DERAILED | そういえば、昔は文学少女でした。

そういえば、昔は文学少女でした。

クリスマスと誕生日に一冊ずつねだった、「世界少女名作全集」。図書室の本を全部借りよう、と思ってた中学時代。なのに今では読書時間は減る一方。ブログに書けば、もっと読むかも、私。という気持ちで始めます。洋書から雑誌まで、硬軟とりまぜ読書日記。

James Siegel
Derailed

ジェニファー・アニストンの新境地、とも言われた映画の原作本。映画は見ていないのですが、確かに「らしくない」役に挑戦したものです。ミステリアスでセクシーなファム・ファタル、Lucinda。シャーリーズ・セロンのイメージかなあ。

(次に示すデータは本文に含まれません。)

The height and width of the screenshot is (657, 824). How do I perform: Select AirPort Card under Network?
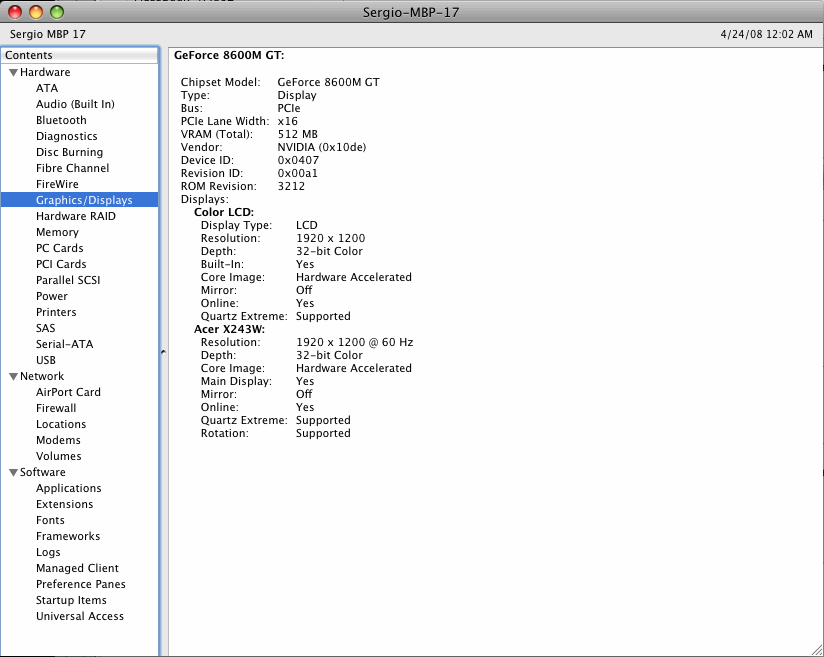coord(68,392)
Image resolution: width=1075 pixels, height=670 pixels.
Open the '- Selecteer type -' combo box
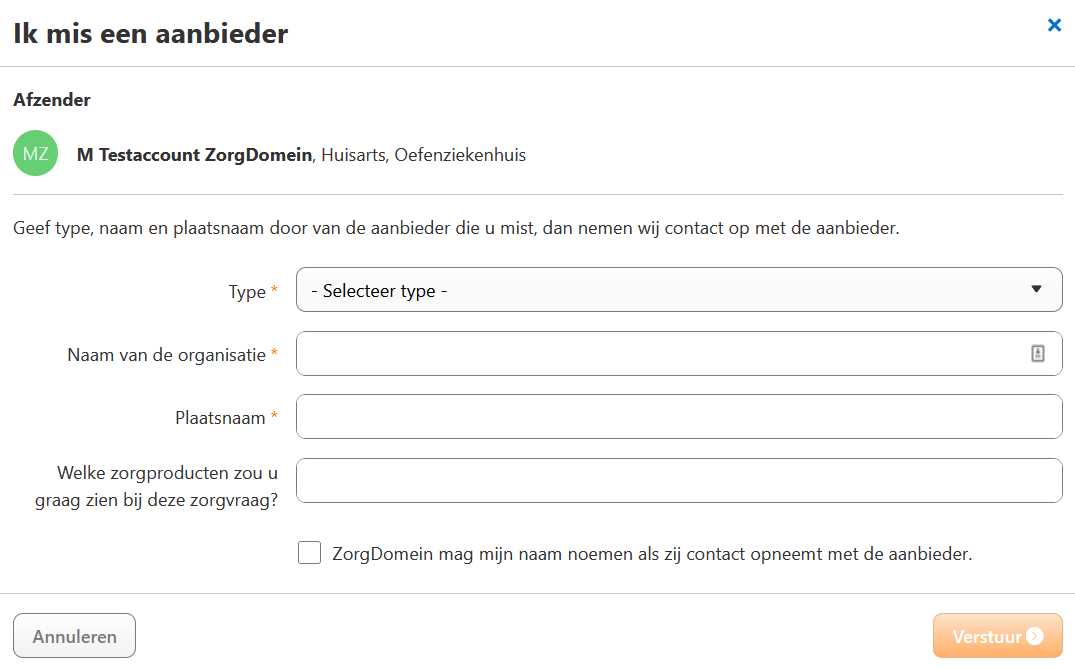coord(679,289)
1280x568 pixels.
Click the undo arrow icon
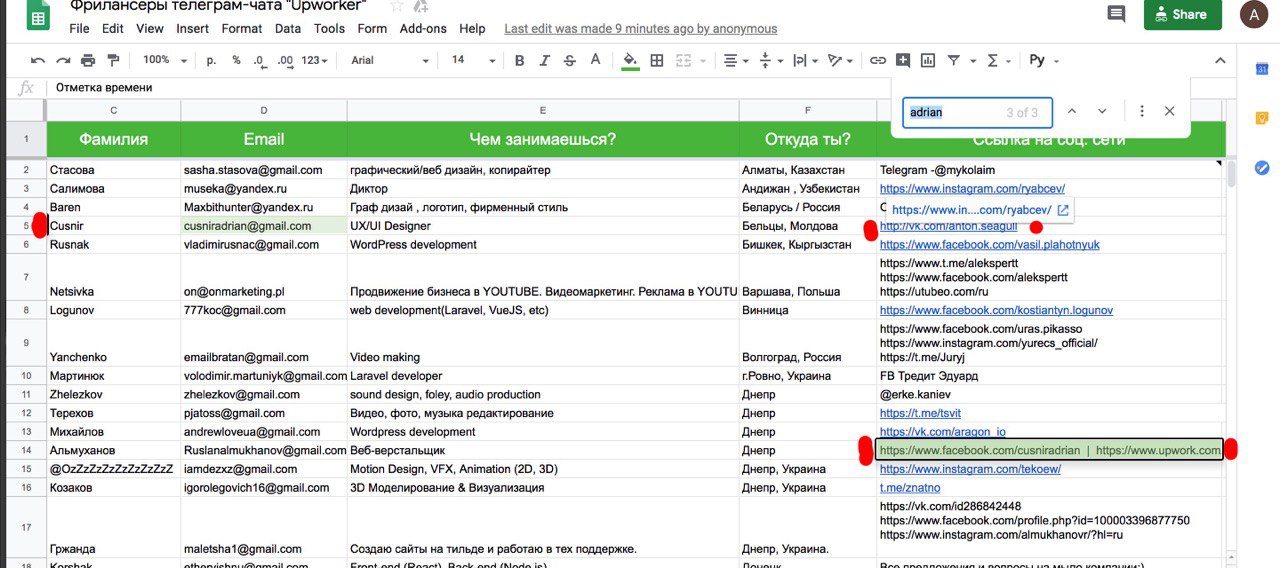point(38,60)
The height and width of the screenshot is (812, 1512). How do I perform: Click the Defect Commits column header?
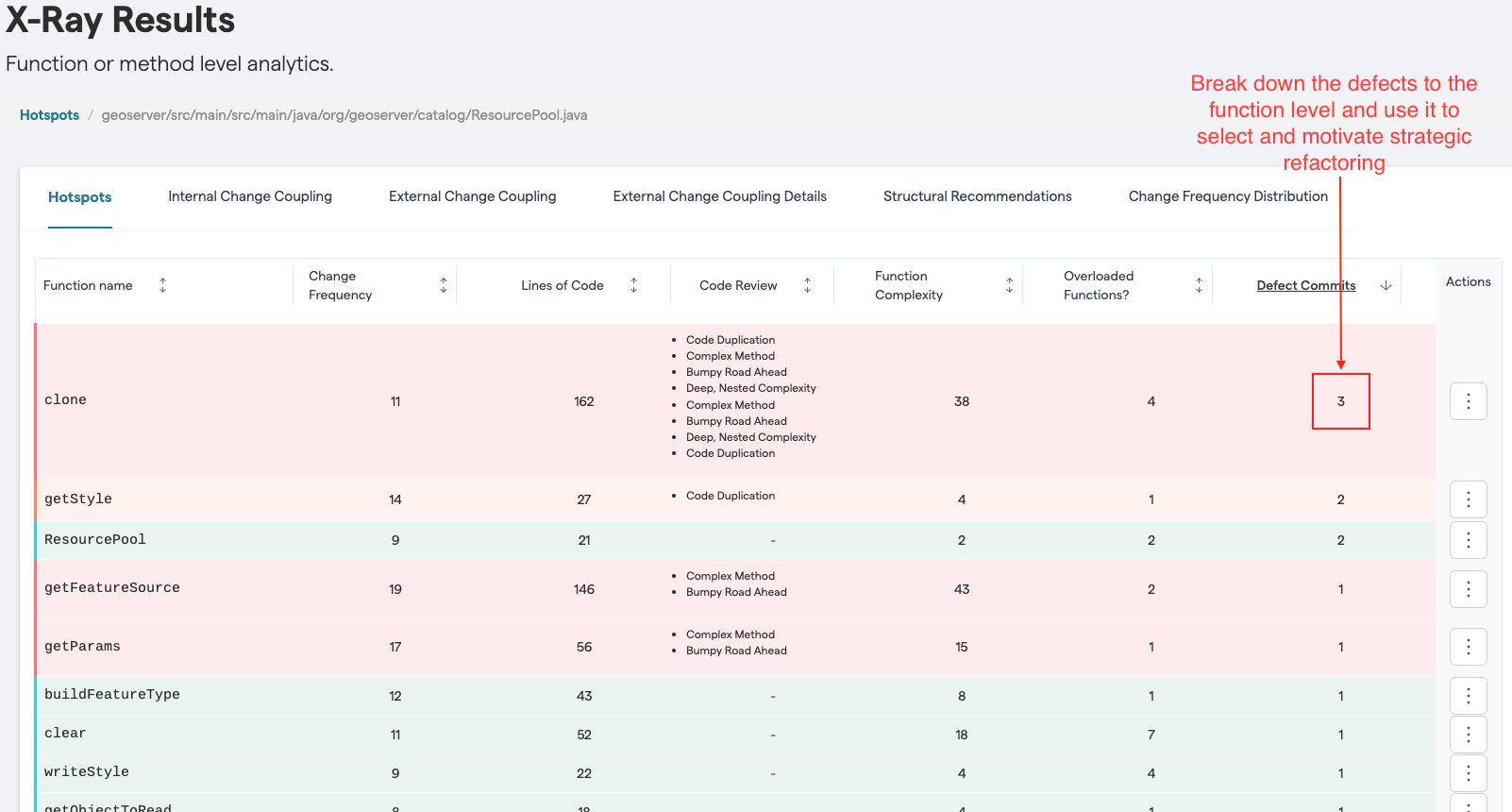click(1305, 285)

40代の広告マンが、通勤電車で出会った美女と恋に落ち、そこから人生の歯車を狂わされていく、という設定は、まさにDerailed(脱線)なんですけど、普通そこまで脱線するかね、というほど次々にアンビリーバボーなことが起きて、もう、最初どこに線路があったのか全くわからない状態になって、おいおい!なんなんだこの結末は!と苦笑して終わる、という感じのミステリー?です。面白いのかつまらないのかよくわかんない。それなりに読ませるけど、つじつまが何か変。


慌てて電車に乗って、回数券どころか、それを買うお金(9ドル)も財布も忘れてきちゃったCharlesが、車掌に詰問されて大ピンチ(後から起きることに比べればどうってことはない)!と、そこへ10ドル紙幣を差し出したのは謎の美女、Lucinda!妻との仲がギクシャクしていた彼には、二重のラッキーなのだった!

まあそれはいいんですけど、9ドルすら払えなかったCharlesが、電車を降りた後なぜタクシーに乗るの?

さらに、ついにLucindaと一線を越えてしまった日、ホテルで恐ろしい悲劇に見舞われ、殴られて大怪我をして、財布も奪われたCharlesは、その足で病院⇒勤務先、と、いったい誰のお金でたどり着いたのか?


・・・というような疑問には、目をつぶるべきなんでしょうかね。

クライマックスの「事件」やCharlesの「対処方法?」も都合よくできすぎている。詳しく書けないのが残念!

そのうえ、Charlesに主役としての魅力が感じられない~。


著者自ら、有名エージェンシーBBDOのクリエイティブ・ディレクターだそうで、その辺りの楽屋話的ディテールは面白いです。扱い額の大きな花形クライアント、クレジットカードの担当を外され、頭痛薬の担当に代えられるくだりとか、ストラテジー(戦略)スタッフと制作スタッフとの噛み合わないやりとりとかね。

あと、"9 to 5 adman" という表現があって、9時~5時の定時で帰る代理店のクリエイティブなんて、アメリカには存在するんだ!と驚いてみたりしました。